Le biologiste belge Philippe Kok a découvert que la larve d’une espèce de lucioles en Amérique du Sud a changé son régime : elle se nourrit à présent d’un petit crapaud qui est potentiellement son prédateur. Etonnamment, ces larves ont cessé de briller, ce qui les rend difficilement détectables par ces crapauds.
La vision romantique d’un ballet de lucioles incandescentes qui enflamment le ciel un soir d’été… nous l’avons tous. Hélas, les larves de lucioles sont bien moins féériques que les adultes : ce sont des prédateurs voraces et venimeux qui se nourrissent de limaces, d’escargots et d’autres invertébrés.
Changement exceptionnel
Une équipe de scientifiques menés par Philippe JR Kok (VUB, Institut royal des Sciences naturelles de Belgique) rapporte dans la revue « Current Biology » un changement exceptionnel dans le rapport prédateur-proie : la larve d’une espèce de lucioles encore méconnue, vivant sur le sommet Roraima-tepui, a basculé son régime pour se nourrir non plus de petits invertébrés, mais d’une espèce endémique de petits crapauds qui était d’abord un de ses prédateurs potentiels. Par ailleurs, les larves auraient cessé de briller, ce qui les rend difficilement repérables par les crapauds et leur permet de s’en approcher inaperçues. Ce comportement est tout à fait nouveau dans la famille des lucioles.

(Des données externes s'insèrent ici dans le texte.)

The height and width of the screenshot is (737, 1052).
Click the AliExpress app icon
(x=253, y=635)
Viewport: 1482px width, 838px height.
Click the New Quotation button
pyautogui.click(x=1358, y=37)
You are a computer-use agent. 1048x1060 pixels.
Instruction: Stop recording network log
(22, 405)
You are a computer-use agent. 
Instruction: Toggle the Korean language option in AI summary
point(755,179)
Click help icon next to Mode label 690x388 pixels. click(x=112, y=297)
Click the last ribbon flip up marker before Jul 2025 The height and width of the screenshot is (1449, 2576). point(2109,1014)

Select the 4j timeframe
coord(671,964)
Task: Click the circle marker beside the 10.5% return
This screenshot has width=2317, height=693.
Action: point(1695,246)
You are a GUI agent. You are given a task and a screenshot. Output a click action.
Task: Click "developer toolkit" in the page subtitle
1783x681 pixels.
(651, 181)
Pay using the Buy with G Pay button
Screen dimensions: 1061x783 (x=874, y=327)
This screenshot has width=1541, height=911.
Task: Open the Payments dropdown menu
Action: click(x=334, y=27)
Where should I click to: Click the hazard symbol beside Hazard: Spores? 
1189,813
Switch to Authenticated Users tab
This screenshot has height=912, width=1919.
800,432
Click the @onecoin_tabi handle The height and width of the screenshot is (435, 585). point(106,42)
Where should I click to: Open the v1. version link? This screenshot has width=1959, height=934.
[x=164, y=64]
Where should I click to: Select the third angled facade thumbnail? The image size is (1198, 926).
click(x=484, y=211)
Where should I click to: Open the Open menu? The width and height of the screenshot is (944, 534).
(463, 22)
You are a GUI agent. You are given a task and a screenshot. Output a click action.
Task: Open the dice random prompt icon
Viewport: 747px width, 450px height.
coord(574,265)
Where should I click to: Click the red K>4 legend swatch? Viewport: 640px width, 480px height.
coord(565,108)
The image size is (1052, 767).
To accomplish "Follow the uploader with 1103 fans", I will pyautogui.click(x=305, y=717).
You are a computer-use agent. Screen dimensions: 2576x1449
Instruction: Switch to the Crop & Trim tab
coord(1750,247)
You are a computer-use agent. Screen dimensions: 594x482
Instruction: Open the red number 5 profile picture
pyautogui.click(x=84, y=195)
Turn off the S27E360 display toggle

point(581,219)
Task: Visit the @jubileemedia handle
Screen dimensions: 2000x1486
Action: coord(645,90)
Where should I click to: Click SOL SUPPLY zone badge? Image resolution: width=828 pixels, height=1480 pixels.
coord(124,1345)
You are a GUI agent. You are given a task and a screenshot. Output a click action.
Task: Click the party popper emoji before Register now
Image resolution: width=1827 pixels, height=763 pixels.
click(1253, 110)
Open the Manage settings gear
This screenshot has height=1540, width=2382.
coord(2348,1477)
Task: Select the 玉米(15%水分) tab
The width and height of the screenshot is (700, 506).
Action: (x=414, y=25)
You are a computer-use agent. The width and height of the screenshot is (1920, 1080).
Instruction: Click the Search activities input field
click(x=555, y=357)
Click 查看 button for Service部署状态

Les larves de lucioles ont un goût désagréable et elles brillent pour en avertir leurs prédateurs. Mais pourquoi effrayer un prédateur si c’est pour le chasser ? La victime est un crapaud appelé Oreophrynella quelchii et qu’on trouve uniquement au sommet de deux tepuis voisins.
Des conditions hostiles
Des tepuis sont des plateaux de grès précambriens qui atteignent jusqu’à 3000m d’altitude et se situent au nord de l’Amérique du Sud. Leurs plus hauts sommets sont des hauts plateaux, isolés des savanes et de forêts tropicales alentours par des falaises abruptes et ils sont exposés aux conditions environnementales les plus hostiles. Ce sont ces plateaux qui ont inspiré Sir Arthur Conan Doyle dans l’écriture de son célèbre roman « The Lost World », peuplé de dinosaures et d’une civilisation perdue.
Philippe Kok est un spécialiste dans l’évolution des vertébrés dans ces régions reculées et a passé près de 300 jours sur le sommet des tepuis.